Records supplied section start
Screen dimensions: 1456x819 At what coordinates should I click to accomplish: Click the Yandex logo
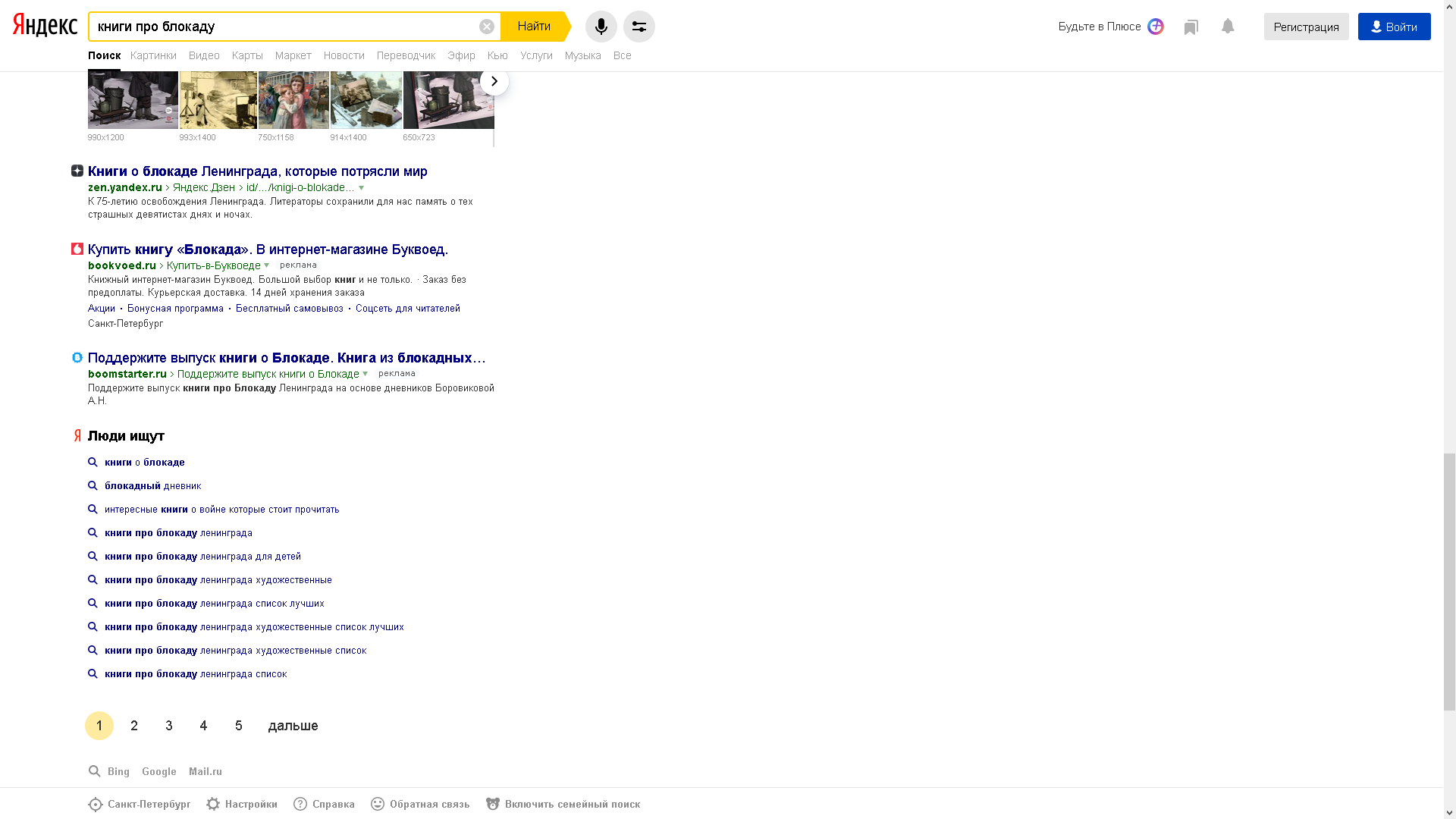(x=45, y=25)
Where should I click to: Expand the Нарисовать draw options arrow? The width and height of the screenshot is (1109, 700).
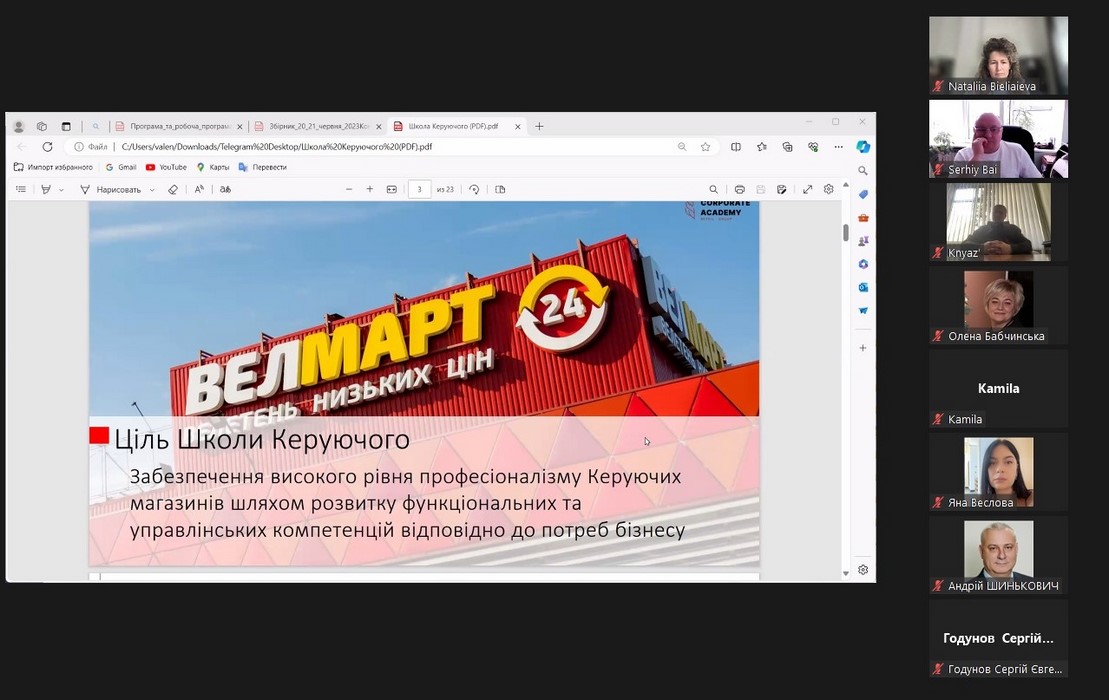click(152, 190)
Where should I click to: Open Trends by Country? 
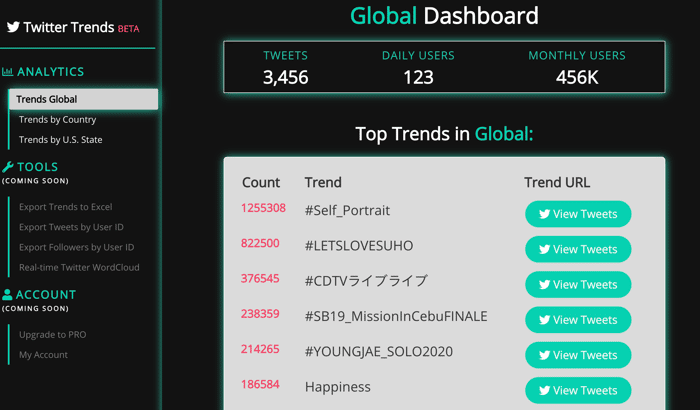pyautogui.click(x=58, y=120)
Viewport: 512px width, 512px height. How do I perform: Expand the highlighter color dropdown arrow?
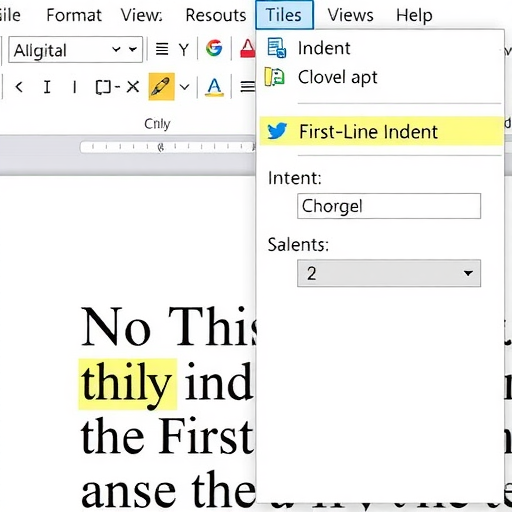pyautogui.click(x=184, y=87)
Records supplied section end
Transcribe the records word for word and include no pictures.

Screen dimensions: 1456x819 At what coordinates should I click to accomplish: Click the Yandex logo
(x=45, y=25)
Where should I click to: Expand the Нарисовать draw options arrow? The width and height of the screenshot is (1109, 700).
click(152, 190)
Where should I click to: Open Trends by Country? 
pyautogui.click(x=58, y=120)
Viewport: 512px width, 512px height. How do I perform: Expand the highlighter color dropdown arrow?
pyautogui.click(x=184, y=87)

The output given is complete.